◆ **Raw data**
------------------------

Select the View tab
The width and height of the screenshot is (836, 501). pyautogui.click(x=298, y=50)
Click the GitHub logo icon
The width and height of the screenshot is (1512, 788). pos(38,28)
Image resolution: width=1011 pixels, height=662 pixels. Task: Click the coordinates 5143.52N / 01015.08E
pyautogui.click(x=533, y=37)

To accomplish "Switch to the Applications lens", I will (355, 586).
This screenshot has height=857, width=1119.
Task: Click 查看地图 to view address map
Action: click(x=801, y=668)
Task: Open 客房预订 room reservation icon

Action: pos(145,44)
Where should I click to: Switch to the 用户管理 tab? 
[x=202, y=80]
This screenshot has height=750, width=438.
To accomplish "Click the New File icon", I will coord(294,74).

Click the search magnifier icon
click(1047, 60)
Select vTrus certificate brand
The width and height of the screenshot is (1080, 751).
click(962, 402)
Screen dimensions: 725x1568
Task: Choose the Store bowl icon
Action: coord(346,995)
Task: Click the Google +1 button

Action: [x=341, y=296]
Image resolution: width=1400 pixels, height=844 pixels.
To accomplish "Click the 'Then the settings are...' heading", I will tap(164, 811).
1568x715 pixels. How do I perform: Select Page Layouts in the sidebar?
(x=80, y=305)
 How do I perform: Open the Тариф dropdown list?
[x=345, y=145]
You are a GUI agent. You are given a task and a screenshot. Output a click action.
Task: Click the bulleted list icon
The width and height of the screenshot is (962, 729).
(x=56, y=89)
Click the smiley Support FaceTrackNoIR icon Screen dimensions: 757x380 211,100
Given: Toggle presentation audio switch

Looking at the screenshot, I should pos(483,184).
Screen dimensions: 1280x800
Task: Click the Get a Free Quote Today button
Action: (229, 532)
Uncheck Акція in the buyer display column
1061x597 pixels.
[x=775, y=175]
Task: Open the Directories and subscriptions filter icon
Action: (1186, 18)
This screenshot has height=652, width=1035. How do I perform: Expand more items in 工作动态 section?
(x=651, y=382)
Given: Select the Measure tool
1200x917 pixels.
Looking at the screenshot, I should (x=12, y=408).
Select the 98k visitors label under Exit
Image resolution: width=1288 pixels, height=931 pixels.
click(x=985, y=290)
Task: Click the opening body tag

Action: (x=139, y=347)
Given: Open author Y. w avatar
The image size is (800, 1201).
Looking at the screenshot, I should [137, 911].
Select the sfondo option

------------------------

Make an exact copy of every line from the one with "1200x917 pixels." to the end of the data, with the first and last of those lines included.

1200x917 pixels.
Looking at the screenshot, I should (x=12, y=408).
Select the 98k visitors label under Exit
Image resolution: width=1288 pixels, height=931 pixels.
click(x=985, y=290)
Task: Click the opening body tag

Action: (x=139, y=347)
Given: Open author Y. w avatar
The image size is (800, 1201).
Looking at the screenshot, I should [137, 911].
Select the sfondo option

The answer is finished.